AUTHORIZED REPRESENTATIVES OF BUYER

Name Specimen Signature
Brett Kibbe _________________________
Joseph Bartolotta _________________________
David Katze _________________________
Kathleen O’Connor _________________________

Annex 6-1


Annex 7
to Custodial Agreement


AUTHORIZED REPRESENTATIVES OF SELLER

Name
Specimen Signature
   
_________________
_________________________
   
_________________
_________________________
   
_________________
_________________________
   
_________________
_________________________

Annex 7-1

 
Annex 8
to Custodial Agreement

AUTHORIZED REPRESENTATIVES OF CUSTODIAN

Name
Specimen Signature
   
_________________
_________________________
   
_________________
_________________________
   
_________________
_________________________
   
_________________
_________________________
 
Annex 8-1


Annex 9
to Custodial Agreement

FORM OF LOST NOTE AFFIDAVIT

I, as ___________________________ (title) (hereinafter called “Deponent”) of LaSalle Bank National Association (the “Custodian”), am authorized to make this Lost Note Affidavit (this “Affidavit”) on behalf of the Custodian. In connection with the administration of the Mortgage Loans held by the Custodian on behalf of Greenwich Capital Financial Products, Inc. (the “Buyer”), Deponent being duly sworn, deposes and says that:

1. Custodian’s address is:

   
______________________
______________________

2. Custodian previously delivered to the Buyer a Custodian Loan Transmission and an Exception Report with respect to that certain Mortgage Note made by ___ in an original principal balance of $___, secured by a Mortgage on a property located at____, which did not indicate such Mortgage Note is missing;

3. Such Mortgage Note was assigned or sold to the Buyer by __________________________ pursuant to the terms and provisions of a Master Repurchase Agreement dated and effective as of January 5, 2006;

4. Such Mortgage Note is not outstanding pursuant to a Request for Release of Documents;

5. Aforesaid Mortgage Note (hereinafter called the “Original”) has been lost;

6. Deponent has made or has caused to be made diligent search for the Original and has been unable to find or recover same;

7. The Custodian was the Custodian of the Original at the time of loss;

8. Deponent agrees that, if said Original should ever come into Custodian’s possession, custody or power, Custodian will immediately and without consideration surrender the Original to the Buyer;

9. Attached hereto is a true and correct copy of (i) the Mortgage Note, endorsed to “________________________________, as Custodian” by the Mortgagee, as provided by __________________________ or its designee and (ii) the Mortgage which secures the Mortgage Note, which Mortgage Note is recorded at __________________;

10. Deponent hereby agrees that the Custodian (a) shall indemnify and hold harmless the [Buyer][Seller], its successors, and assigns, against any loss, liability or damage, including reasonable attorney’s fees, resulting from the unavailability of any Originals, including but not limited to any loss, liability or damage arising from (i) any false statement contained in this Affidavit, (ii) any claim of any party that it has already purchased a mortgage loan evidenced by the Originals or any interest in such mortgage loan, (iii) any claim of any Seller with respect to the existence of terms of a Mortgage Loan evidenced by the Originals, (iv) the issuance of new instrument in lieu thereof and (v) any claim whether or not based upon or arising from honoring or refusing to honor the Original when presented by anyone (items (i) through (iv) above are hereinafter referred to as the “Losses”); and

Annex 9-1

11. This Affidavit is intended to be relied on by the Buyer, its successors, and assigns and the Custodian represents and warrants that it has the authority to perform its obligations under this Affidavit.

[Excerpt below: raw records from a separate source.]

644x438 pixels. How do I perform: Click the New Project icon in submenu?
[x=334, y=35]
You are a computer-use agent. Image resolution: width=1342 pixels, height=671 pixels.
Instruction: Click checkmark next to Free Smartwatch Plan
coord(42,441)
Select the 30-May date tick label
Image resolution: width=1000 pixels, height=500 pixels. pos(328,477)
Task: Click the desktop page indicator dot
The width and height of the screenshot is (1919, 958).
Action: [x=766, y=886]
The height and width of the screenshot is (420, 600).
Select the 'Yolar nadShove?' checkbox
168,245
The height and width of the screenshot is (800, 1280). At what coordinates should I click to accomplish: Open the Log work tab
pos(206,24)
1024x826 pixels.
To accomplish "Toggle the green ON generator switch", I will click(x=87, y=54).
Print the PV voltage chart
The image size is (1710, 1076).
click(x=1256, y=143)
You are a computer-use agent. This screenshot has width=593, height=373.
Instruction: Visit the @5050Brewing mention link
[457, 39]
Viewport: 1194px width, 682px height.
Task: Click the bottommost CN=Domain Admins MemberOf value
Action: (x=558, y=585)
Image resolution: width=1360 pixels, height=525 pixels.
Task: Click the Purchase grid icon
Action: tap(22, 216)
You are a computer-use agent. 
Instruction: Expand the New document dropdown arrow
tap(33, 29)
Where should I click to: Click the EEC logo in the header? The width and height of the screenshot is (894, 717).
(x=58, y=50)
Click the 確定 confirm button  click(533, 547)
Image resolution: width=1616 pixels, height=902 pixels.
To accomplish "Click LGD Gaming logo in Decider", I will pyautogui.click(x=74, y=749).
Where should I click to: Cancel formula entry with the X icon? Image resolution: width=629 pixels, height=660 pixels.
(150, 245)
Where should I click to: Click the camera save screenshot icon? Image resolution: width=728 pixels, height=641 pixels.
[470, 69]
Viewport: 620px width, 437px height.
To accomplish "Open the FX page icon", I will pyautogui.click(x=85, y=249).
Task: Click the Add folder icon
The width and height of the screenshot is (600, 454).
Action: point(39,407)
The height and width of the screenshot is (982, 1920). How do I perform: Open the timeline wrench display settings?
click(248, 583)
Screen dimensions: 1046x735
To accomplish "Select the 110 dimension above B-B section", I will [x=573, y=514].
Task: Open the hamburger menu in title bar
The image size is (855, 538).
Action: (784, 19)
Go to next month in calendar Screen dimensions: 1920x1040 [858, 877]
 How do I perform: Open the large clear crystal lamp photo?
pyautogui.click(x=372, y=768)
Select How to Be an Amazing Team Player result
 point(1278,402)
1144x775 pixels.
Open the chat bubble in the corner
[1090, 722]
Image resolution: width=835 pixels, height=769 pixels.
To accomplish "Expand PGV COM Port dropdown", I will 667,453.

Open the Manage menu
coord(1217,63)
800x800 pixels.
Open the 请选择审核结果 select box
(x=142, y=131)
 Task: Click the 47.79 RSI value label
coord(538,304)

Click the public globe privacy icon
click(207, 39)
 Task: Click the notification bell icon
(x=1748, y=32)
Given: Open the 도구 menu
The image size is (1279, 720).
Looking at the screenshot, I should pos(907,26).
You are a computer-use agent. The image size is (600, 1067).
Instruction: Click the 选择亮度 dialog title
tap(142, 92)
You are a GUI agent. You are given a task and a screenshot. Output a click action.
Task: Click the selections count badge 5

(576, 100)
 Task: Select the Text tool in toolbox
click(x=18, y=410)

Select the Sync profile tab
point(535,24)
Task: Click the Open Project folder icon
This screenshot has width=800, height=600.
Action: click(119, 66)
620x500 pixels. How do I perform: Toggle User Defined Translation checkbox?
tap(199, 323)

EXECUTED THIS ____ day of _______, ____, on behalf of the Custodian by:
 
 
___________________________________
Signature
 
 
___________________________________
Typed Name
 
On this _________ day of _______________________, ____, before me appeared ____________________________, to me personally know, who being duly sworn did say that she/he is the ______________________________ of ______________________, and that said Lost Note Affidavit was signed and sealed on behalf of such corporation and said _____________________________ acknowledged this instrument to be the free act and deed of said corporation.
 
 
_____________________________________
Notary Public in and for the

State of ____________________________.
 
My Commission expires: _______________.
 
Annex 9-2

 
Annex 10
to Custodial Agreement

NOTICE OF ASSIGNMENT
 
To:
__________________________
From:
____________________________
Date:
____________________________
 
You are hereby notified that as of [date] the undersigned has assigned all of its right, title and interest in and to the Mortgage Loans identified in the schedule attached hereto to [Assignee’s name and address]. You are hereby instructed to hold such Mortgage Loans pursuant to the terms of the Amended and Restated Custodial Agreement, dated as of January 5, 2006 (the “Custodial Agreement”), among The New York Mortgage Company, LLC, New York Mortgage Funding, LLC and New York Mortgage Trust, Inc. (the “Seller”), La Salle Bank National Association (the “Custodian”) and Greenwich Capital Financial Products, Inc. (the “Buyer”), for the sole and exclusive benefit of [name of Assignee] subject to the terms of the Custodial Agreement by which [name of Assignee] hereby agrees to be bound.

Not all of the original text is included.